When visiting old cemeteries, there is usually a tombstone, or two that stand out and make you want to do a little research on the epitaph on the stone. On a recent visit to Hillcrest Cemetery in Gallup, New Mexico, this writer spied the gravestone of “Red” McDonald who died June 25, 1915. Written on the stone was the word ‘murdered’ so research had to be conducted on the mysterious tombstone upon returning home to Arizona.
Curt Cronemeyer, a veteran Indian trader, and C. A. “Red” McDonald, an employee clerk, were shot to death in the Cronemeyer store near Allentown, Arizona—just over the New Mexico line as they were getting ready to retire for the night.
Cronemeyer was one of the oldest of the nearby Indian traders. He was sixty years old and had been in business at Allentown and other nearby points for more than twenty years. He was a respected citizen and was preparing to sell out and retire from the business in the near future.
Earlier that day, four Mexican men had secured five dollars in money from Cronemeyer and had spent the whole amount on food. They took to a camp in the hills where they cooked and ate what they had purchased.
Later about 6:00 P.M. they went back to the store and engage in an argument with “Red” McDonald about an old watch that they were trying to pawn for more money . Lozano whipped out his 44 calibre six-shooter and shot McDonald dead putting two bullets into his body. After McDonald had been shot by Lozano, Wezer pulled his revolver, 38 calibre, and opened fire on Cronemeyer. He stated he had to kill Cronemeyer so he could not tell the story of the killing of McDonald. Six shots in all were fired. A third shot was fired but went wild and struck the wall in the store. Lozano stated it was not their intention to kill either of the men.

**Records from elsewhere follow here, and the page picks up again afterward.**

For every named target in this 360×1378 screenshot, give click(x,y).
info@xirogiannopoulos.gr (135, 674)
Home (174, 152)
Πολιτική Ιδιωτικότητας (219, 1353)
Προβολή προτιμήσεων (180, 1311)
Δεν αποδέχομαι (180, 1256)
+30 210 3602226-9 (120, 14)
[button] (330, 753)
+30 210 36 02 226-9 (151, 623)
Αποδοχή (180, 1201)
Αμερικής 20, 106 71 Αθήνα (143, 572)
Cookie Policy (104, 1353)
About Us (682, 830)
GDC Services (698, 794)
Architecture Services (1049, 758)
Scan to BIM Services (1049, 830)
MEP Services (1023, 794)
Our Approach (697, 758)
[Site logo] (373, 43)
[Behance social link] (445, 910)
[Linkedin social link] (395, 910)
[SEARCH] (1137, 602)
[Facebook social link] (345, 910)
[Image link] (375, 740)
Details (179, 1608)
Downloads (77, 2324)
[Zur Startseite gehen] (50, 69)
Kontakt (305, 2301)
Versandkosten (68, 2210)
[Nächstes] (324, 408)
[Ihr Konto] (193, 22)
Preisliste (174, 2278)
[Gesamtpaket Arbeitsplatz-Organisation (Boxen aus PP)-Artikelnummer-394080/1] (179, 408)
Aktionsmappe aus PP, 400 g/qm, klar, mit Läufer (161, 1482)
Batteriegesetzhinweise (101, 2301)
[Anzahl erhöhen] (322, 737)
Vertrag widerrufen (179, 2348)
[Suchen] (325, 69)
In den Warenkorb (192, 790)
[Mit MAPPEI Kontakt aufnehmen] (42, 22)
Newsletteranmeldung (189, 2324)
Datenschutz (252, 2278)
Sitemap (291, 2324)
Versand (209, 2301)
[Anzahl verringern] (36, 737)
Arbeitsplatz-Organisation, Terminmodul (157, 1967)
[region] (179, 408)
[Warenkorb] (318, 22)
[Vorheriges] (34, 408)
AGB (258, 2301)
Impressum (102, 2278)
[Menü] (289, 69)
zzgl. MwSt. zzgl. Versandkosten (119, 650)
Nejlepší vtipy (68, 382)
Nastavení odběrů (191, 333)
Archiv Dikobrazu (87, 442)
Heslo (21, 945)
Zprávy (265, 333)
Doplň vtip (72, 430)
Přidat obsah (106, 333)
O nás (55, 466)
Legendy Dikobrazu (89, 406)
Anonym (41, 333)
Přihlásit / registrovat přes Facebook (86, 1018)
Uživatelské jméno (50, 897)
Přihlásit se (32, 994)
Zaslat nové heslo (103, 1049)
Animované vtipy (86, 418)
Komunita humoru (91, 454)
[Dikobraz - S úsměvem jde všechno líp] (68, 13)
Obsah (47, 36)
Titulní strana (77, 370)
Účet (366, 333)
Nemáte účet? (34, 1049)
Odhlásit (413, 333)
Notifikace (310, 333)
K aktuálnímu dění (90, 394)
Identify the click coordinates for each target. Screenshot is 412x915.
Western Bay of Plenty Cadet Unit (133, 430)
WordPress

Cronemeyer was not instantly killed and was able to get to the telephone and call for help, calling the nearby Santa Fe station agent. “We are shot! Send help quick! Quick! Quick!” He died, however before aid could reach him.
The Sante Fe railroad pumper and section foreman went at once on horseback and on arrival at the trading store found McDonald dead behind the counter of the store and Cronemeyer dead on the bed. McDonald had been shot through the eye and breast. Cronemeyer was shot in the hand and abdomen. A Winchester rifle with one empty shell and covered with blood lay beside him.
The slain bodies of Curt Cronemeyer and “Red” McDonald were brought to Gallup to be buried in the Hillcrest Cemetery. The crime seemed to be fixed on four Mexicans from Old Mexico, who were seen at the store by some of the local Native Americans before the crime was committed.
Upon the capture of the bandits, the men stated it was the fear of being caught by Pancho Villa and hanged for treason that prevented them from escaping and crossing into Mexico after the killing. Blas Lozano was convicted of second degree murder in the death of McDonald in the Arizona court system and sentenced to 25 years at the Arizona State Penitentiary. Victor Wezer was convicted of the murder of Cronemeyer and received the same punishment. The other two men with them did not take part in the shooting.
Hillcrest Cemetery was established in Gallup in July 1914. At that time, the Hillside Cemetery on the north side of town was closed and families were allowed to move bodies from the Hillside Cemetery over to Hillcrest Cemetery. It is located on Aztec Avenue and 11th Street.
The next time you are in traveling through Gallup, New Mexico stop at the historic section of Hillcrest Cemetery and pay your respects to Cronemeyer and McDonald. The tradesmen will thank you for taking the time to visit and listening to their tale.